**** Provided data

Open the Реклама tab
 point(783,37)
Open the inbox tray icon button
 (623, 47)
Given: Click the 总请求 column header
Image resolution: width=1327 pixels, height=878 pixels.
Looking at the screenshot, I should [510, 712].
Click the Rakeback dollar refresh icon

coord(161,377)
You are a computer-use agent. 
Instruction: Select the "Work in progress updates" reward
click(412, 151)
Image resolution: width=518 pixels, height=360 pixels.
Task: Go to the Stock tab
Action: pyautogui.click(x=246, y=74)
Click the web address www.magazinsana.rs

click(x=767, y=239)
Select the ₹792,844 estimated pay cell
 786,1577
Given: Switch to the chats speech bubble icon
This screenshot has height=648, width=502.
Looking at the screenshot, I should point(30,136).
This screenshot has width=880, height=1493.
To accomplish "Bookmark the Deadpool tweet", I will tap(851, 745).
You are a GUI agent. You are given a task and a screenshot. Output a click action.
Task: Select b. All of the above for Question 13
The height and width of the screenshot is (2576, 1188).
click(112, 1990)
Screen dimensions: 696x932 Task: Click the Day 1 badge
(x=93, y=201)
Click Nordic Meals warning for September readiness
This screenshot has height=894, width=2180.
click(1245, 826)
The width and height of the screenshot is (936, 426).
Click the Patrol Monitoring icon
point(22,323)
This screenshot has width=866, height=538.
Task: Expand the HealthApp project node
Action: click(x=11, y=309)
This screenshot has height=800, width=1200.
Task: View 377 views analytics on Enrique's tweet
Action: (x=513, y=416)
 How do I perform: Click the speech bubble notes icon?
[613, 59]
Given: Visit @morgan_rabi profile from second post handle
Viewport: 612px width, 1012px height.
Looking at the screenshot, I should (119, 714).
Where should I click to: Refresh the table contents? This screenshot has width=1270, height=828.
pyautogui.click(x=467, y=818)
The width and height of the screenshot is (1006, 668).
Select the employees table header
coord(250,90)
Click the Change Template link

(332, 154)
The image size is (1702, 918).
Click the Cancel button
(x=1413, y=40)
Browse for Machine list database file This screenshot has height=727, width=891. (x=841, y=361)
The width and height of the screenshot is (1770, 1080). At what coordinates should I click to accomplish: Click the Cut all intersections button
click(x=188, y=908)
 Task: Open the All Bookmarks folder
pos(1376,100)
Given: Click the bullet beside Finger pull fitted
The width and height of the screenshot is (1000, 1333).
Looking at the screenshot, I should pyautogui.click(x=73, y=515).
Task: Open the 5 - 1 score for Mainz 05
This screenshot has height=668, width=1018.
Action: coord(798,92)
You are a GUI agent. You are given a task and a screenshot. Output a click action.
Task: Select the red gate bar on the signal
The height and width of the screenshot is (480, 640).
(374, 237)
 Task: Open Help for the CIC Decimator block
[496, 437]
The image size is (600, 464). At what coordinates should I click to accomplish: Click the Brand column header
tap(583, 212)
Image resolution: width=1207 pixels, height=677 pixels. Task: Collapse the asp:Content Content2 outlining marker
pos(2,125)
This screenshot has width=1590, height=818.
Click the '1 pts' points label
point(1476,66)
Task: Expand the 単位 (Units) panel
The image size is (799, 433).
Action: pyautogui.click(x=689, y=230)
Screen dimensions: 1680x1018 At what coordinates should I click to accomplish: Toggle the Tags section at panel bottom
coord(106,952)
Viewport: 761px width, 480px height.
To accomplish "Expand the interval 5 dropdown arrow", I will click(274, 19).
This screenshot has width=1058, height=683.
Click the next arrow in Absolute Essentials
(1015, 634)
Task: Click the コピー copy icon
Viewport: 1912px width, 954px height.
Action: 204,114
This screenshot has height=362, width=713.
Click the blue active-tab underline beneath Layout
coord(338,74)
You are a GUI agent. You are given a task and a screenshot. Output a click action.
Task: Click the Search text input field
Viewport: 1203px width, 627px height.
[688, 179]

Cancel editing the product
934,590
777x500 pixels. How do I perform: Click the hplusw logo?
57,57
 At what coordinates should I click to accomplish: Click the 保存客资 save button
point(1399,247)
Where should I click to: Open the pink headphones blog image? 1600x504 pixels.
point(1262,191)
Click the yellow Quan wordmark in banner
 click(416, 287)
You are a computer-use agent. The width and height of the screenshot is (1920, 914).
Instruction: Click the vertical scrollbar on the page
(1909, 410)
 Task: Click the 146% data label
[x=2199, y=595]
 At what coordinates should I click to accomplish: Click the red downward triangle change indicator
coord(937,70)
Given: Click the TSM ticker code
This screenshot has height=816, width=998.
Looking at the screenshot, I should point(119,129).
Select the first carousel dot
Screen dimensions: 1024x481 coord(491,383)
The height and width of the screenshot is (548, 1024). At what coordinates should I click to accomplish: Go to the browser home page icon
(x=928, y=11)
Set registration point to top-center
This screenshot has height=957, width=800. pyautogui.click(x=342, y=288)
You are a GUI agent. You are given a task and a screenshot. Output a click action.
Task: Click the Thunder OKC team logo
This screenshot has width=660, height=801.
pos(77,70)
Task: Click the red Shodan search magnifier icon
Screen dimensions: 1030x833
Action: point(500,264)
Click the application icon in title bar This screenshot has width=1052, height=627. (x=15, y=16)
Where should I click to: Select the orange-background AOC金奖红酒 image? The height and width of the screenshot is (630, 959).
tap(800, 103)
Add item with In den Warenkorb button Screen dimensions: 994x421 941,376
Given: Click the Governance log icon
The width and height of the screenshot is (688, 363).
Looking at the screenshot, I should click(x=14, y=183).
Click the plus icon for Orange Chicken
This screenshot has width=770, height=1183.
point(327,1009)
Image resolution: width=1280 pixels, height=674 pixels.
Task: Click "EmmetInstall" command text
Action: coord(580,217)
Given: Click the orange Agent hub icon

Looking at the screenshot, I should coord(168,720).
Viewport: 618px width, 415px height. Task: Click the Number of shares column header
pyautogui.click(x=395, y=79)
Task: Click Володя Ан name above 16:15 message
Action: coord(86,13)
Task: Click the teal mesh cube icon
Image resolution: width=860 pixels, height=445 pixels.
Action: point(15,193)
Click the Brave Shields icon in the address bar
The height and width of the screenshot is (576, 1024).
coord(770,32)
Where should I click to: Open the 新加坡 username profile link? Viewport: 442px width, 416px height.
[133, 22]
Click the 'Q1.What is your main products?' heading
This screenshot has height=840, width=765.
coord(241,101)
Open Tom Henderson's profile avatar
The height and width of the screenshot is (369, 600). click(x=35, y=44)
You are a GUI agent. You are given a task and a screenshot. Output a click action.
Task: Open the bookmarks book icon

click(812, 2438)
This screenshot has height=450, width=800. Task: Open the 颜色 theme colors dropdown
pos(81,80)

********

## Task to complete
Restate every entry exactly. Leave nothing out.

## Your solution
Open the Реклама tab
 point(783,37)
Open the inbox tray icon button
 (623, 47)
Given: Click the 总请求 column header
Image resolution: width=1327 pixels, height=878 pixels.
Looking at the screenshot, I should [510, 712].
Click the Rakeback dollar refresh icon

coord(161,377)
You are a computer-use agent. 
Instruction: Select the "Work in progress updates" reward
click(412, 151)
Image resolution: width=518 pixels, height=360 pixels.
Task: Go to the Stock tab
Action: pyautogui.click(x=246, y=74)
Click the web address www.magazinsana.rs

click(x=767, y=239)
Select the ₹792,844 estimated pay cell
 786,1577
Given: Switch to the chats speech bubble icon
This screenshot has height=648, width=502.
Looking at the screenshot, I should point(30,136).
This screenshot has width=880, height=1493.
To accomplish "Bookmark the Deadpool tweet", I will tap(851, 745).
You are a GUI agent. You are given a task and a screenshot. Output a click action.
Task: Select b. All of the above for Question 13
The height and width of the screenshot is (2576, 1188).
click(112, 1990)
Screen dimensions: 696x932 Task: Click the Day 1 badge
(x=93, y=201)
Click Nordic Meals warning for September readiness
This screenshot has height=894, width=2180.
click(1245, 826)
The width and height of the screenshot is (936, 426).
Click the Patrol Monitoring icon
point(22,323)
This screenshot has width=866, height=538.
Task: Expand the HealthApp project node
Action: click(x=11, y=309)
This screenshot has height=800, width=1200.
Task: View 377 views analytics on Enrique's tweet
Action: (x=513, y=416)
 How do I perform: Click the speech bubble notes icon?
[613, 59]
Given: Visit @morgan_rabi profile from second post handle
Viewport: 612px width, 1012px height.
Looking at the screenshot, I should (119, 714).
Where should I click to: Refresh the table contents? This screenshot has width=1270, height=828.
pyautogui.click(x=467, y=818)
The width and height of the screenshot is (1006, 668).
Select the employees table header
coord(250,90)
Click the Change Template link

(332, 154)
The image size is (1702, 918).
Click the Cancel button
(x=1413, y=40)
Browse for Machine list database file This screenshot has height=727, width=891. (x=841, y=361)
The width and height of the screenshot is (1770, 1080). At what coordinates should I click to accomplish: Click the Cut all intersections button
click(x=188, y=908)
 Task: Open the All Bookmarks folder
pos(1376,100)
Given: Click the bullet beside Finger pull fitted
The width and height of the screenshot is (1000, 1333).
Looking at the screenshot, I should pyautogui.click(x=73, y=515).
Task: Open the 5 - 1 score for Mainz 05
This screenshot has height=668, width=1018.
Action: coord(798,92)
You are a GUI agent. You are given a task and a screenshot. Output a click action.
Task: Select the red gate bar on the signal
The height and width of the screenshot is (480, 640).
(374, 237)
 Task: Open Help for the CIC Decimator block
[496, 437]
The image size is (600, 464). At what coordinates should I click to accomplish: Click the Brand column header
tap(583, 212)
Image resolution: width=1207 pixels, height=677 pixels. Task: Collapse the asp:Content Content2 outlining marker
pos(2,125)
This screenshot has width=1590, height=818.
Click the '1 pts' points label
point(1476,66)
Task: Expand the 単位 (Units) panel
The image size is (799, 433).
Action: pyautogui.click(x=689, y=230)
Screen dimensions: 1680x1018 At what coordinates should I click to accomplish: Toggle the Tags section at panel bottom
coord(106,952)
Viewport: 761px width, 480px height.
To accomplish "Expand the interval 5 dropdown arrow", I will click(274, 19).
This screenshot has width=1058, height=683.
Click the next arrow in Absolute Essentials
(1015, 634)
Task: Click the コピー copy icon
Viewport: 1912px width, 954px height.
Action: 204,114
This screenshot has height=362, width=713.
Click the blue active-tab underline beneath Layout
coord(338,74)
You are a GUI agent. You are given a task and a screenshot. Output a click action.
Task: Click the Search text input field
Viewport: 1203px width, 627px height.
[688, 179]

Cancel editing the product
934,590
777x500 pixels. How do I perform: Click the hplusw logo?
57,57
 At what coordinates should I click to accomplish: Click the 保存客资 save button
point(1399,247)
Where should I click to: Open the pink headphones blog image? 1600x504 pixels.
point(1262,191)
Click the yellow Quan wordmark in banner
 click(416, 287)
You are a computer-use agent. The width and height of the screenshot is (1920, 914).
Instruction: Click the vertical scrollbar on the page
(1909, 410)
 Task: Click the 146% data label
[x=2199, y=595]
 At what coordinates should I click to accomplish: Click the red downward triangle change indicator
coord(937,70)
Given: Click the TSM ticker code
This screenshot has height=816, width=998.
Looking at the screenshot, I should point(119,129).
Select the first carousel dot
Screen dimensions: 1024x481 coord(491,383)
The height and width of the screenshot is (548, 1024). At what coordinates should I click to accomplish: Go to the browser home page icon
(x=928, y=11)
Set registration point to top-center
This screenshot has height=957, width=800. pyautogui.click(x=342, y=288)
You are a GUI agent. You are given a task and a screenshot. Output a click action.
Task: Click the Thunder OKC team logo
This screenshot has width=660, height=801.
pos(77,70)
Task: Click the red Shodan search magnifier icon
Screen dimensions: 1030x833
Action: point(500,264)
Click the application icon in title bar This screenshot has width=1052, height=627. (x=15, y=16)
Where should I click to: Select the orange-background AOC金奖红酒 image? The height and width of the screenshot is (630, 959).
tap(800, 103)
Add item with In den Warenkorb button Screen dimensions: 994x421 941,376
Given: Click the Governance log icon
The width and height of the screenshot is (688, 363).
Looking at the screenshot, I should click(x=14, y=183).
Click the plus icon for Orange Chicken
This screenshot has width=770, height=1183.
point(327,1009)
Image resolution: width=1280 pixels, height=674 pixels.
Task: Click "EmmetInstall" command text
Action: coord(580,217)
Given: Click the orange Agent hub icon

Looking at the screenshot, I should coord(168,720).
Viewport: 618px width, 415px height. Task: Click the Number of shares column header
pyautogui.click(x=395, y=79)
Task: Click Володя Ан name above 16:15 message
Action: coord(86,13)
Task: Click the teal mesh cube icon
Image resolution: width=860 pixels, height=445 pixels.
Action: point(15,193)
Click the Brave Shields icon in the address bar
The height and width of the screenshot is (576, 1024).
coord(770,32)
Where should I click to: Open the 新加坡 username profile link? Viewport: 442px width, 416px height.
[133, 22]
Click the 'Q1.What is your main products?' heading
This screenshot has height=840, width=765.
coord(241,101)
Open Tom Henderson's profile avatar
The height and width of the screenshot is (369, 600). click(x=35, y=44)
You are a GUI agent. You are given a task and a screenshot. Output a click action.
Task: Open the bookmarks book icon

click(812, 2438)
This screenshot has height=450, width=800. Task: Open the 颜色 theme colors dropdown
pos(81,80)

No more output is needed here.